In Apodidae Kean presented three realisations of a glider developed according to the golden ratio. The measurements that made up the hand-carved glider were abstracted as aural strings and a diagram in a large blueprint installation. This blueprint spoke to an applied knowledge of flight obtained through theoretical study and practical experience. The participatory element of the work was key here, knowledge is gained through creating the sound, a practical understanding of the aural relationships. Kean’s work brought together his current passions, and in this combination, the work became not about the individual pursuits, but about Kean’s process of learning—of trying to understand the space he is in through art-making, through mathematics, through flying.
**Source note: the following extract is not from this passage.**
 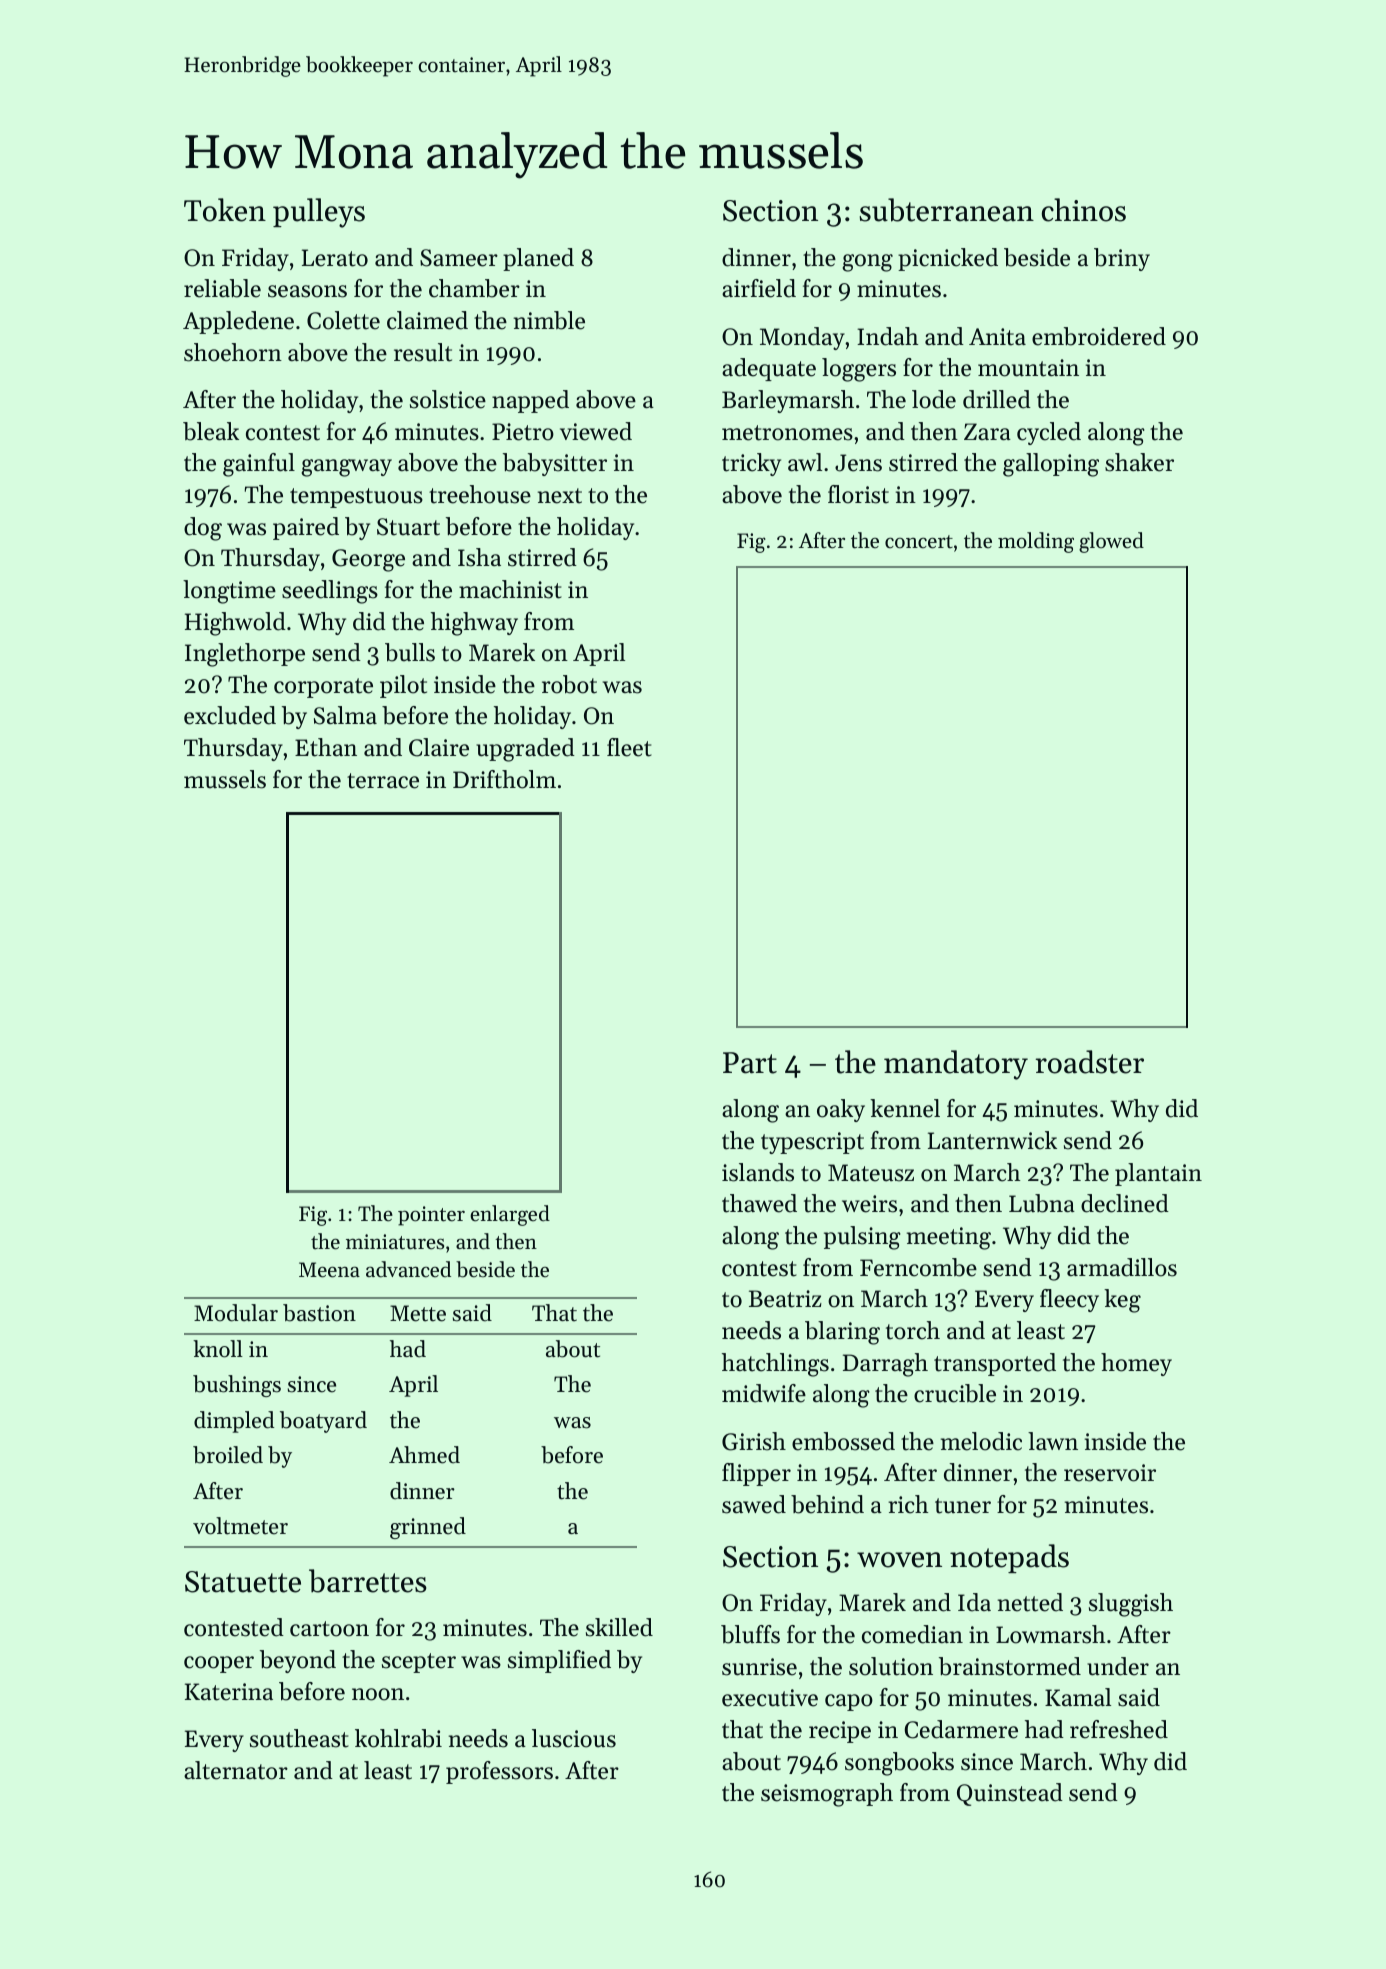 I want to click on reliable, so click(x=222, y=288).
Again Kean’s work grounded us in this space, through the sounds reverberating in the air around us—through all of these works Verge Gallery had it’s own presence in this show. Even before we entered the gallery, Daniel Hollier’s painterly obscuring of the front windows created a narrative, drawing us inside.
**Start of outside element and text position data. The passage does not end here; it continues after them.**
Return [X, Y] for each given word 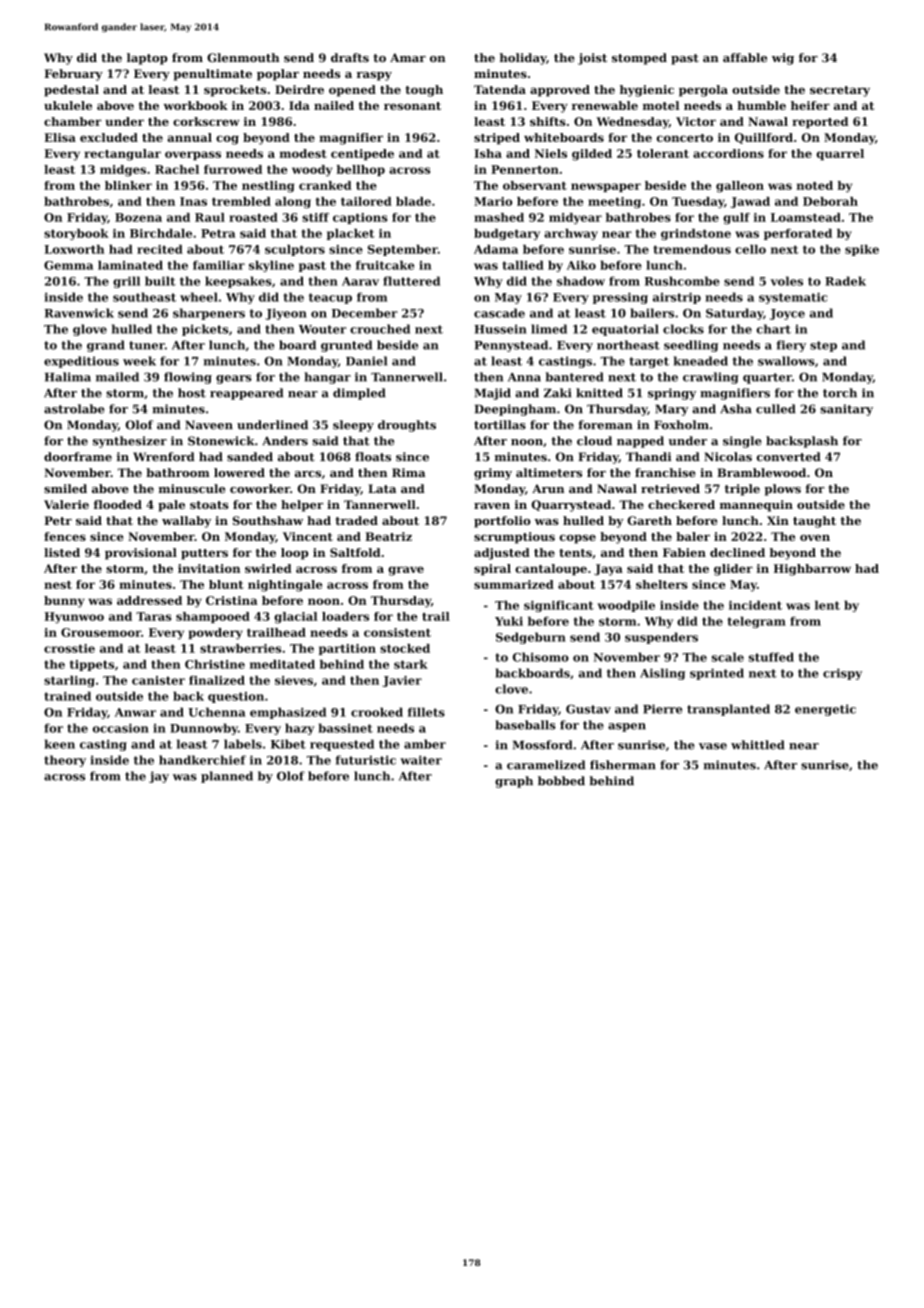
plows [783, 490]
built [160, 281]
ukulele [68, 105]
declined [737, 552]
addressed [149, 600]
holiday [523, 59]
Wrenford [164, 457]
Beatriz [388, 536]
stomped [639, 59]
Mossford [542, 745]
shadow [581, 281]
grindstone [696, 234]
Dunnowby [204, 729]
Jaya [608, 570]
As MOP shuts up shop, Hollier’s work not only concealed the rest of the exhibition from the outside; it spoke to the future. This was one of MOP’s final exhibitions, but our activities continue as we channeled our energies in 2017 into an archival publication of the 14-years of MOP Projects. The space of MOP itself transitioned into a project space run by Galerie Pompom, maintaining the experimental ethos of its artist-run roots. But this work posed the question of the space that opens up as MOP closes. This was an exciting proposition.
Hollier’s Now You See Me Now You Don’t, Gestural Painting realised a new exploration in his practice of the painterly and performative expression and narrative meaning found in whited-out windows. This work was exhibited alongside an older work Painters Green Edition of Four from Hollier’s curated show Lesser Abstraction at MOP in 2010. A nod back to his MOP years and a poetic placement of the past, the present and the future—Hollier saw a strong material relationship between the works: the painters tape, the everyday building materials, the repeated gesture of the painted-out windows. Placing these two works together also gave us pause to reflect on what we have learnt from MOP: how we have progressed in our own practices; and as an artist-run-space.
So how then do we celebrate the end of an institution like MOP Projects? I think it is by acknowledging what it is that we have learnt from MOP: a very strong sense of community, communication, experimentation, mentorship and collaboration that we can see coming through strongly in this exhibition. We can celebrate by continuing to build this community, to take up opportunities, to celebrate our wins, share our support—to shape the future we want for art and culture in Australia.